War observed that more would have died if the outlier settlement had burned to the ground. Mercy for the airship crews was death for the outliers.
"I know," Mercy replied. It was the sort of paradox which made her the weakest of the Strange Gods and War one of the strongest.
War ceased to manifest himself. Mercy, too, departed for another spacetime locus.
Morlock's heart felt relief at the absence of Strange Gods, although he had not been aware of their presence. He dropped the height of the airship almost to ground level and reduced the impulse light until the airship slowed almost to a walking speed. He drifted past the entrance to his cave to the silver-laden waste fields over the hill's shoulder.
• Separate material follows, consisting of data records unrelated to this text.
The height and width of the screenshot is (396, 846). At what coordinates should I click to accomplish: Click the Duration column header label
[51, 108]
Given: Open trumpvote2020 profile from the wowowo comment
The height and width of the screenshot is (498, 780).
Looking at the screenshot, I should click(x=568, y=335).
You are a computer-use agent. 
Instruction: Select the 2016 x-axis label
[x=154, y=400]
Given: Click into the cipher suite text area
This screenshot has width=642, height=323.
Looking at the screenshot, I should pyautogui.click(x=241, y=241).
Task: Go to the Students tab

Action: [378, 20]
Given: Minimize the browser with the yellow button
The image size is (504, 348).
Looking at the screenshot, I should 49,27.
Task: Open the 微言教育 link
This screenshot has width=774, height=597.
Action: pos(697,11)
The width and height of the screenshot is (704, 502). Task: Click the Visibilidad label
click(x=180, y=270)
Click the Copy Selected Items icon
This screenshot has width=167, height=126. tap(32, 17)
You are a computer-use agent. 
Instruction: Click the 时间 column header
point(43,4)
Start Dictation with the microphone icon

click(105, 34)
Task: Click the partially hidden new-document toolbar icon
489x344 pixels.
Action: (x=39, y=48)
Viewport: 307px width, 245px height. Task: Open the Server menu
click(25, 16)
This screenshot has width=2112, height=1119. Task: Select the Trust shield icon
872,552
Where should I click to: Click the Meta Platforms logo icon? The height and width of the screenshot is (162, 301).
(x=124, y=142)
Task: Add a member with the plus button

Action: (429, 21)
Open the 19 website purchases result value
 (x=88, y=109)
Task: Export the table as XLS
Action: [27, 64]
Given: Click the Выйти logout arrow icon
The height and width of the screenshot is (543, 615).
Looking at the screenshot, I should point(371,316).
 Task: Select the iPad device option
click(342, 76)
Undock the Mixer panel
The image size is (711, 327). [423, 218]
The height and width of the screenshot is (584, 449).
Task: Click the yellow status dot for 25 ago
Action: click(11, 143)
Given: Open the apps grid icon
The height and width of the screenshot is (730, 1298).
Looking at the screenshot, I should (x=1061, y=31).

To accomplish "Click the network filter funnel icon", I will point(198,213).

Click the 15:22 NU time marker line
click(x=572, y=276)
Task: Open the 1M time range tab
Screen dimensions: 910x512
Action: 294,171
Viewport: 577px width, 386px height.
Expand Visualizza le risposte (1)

He set the airship down there, diminishing the intensity of the lens-foci and completely closing the irises.
The fabric skin of the ship sagged from its skeletal framework. Morlock hauled the barrel containing the moonstone off its disk and threw it down to the ground. He jumped down after it and rolled it downslope until he reached the curtain of fabric at the chamber wall. He slashed through it with the ease of practice, though by now he was very weary, and trundled the moonstone barrel through the opening into the warm humid night air, dragging it all the way back to his cave. There it was as safe as he could make it.
Hlupnafenglu and Hrutnefdhu were not in his cave, which he found disappointing, but also something of a relief. He bent over to pick up the bowl of wine he had set down on the cave floor before he had left. He sat down then, wearily but carefully, so that he would not spill the wine. Then he drank the wine.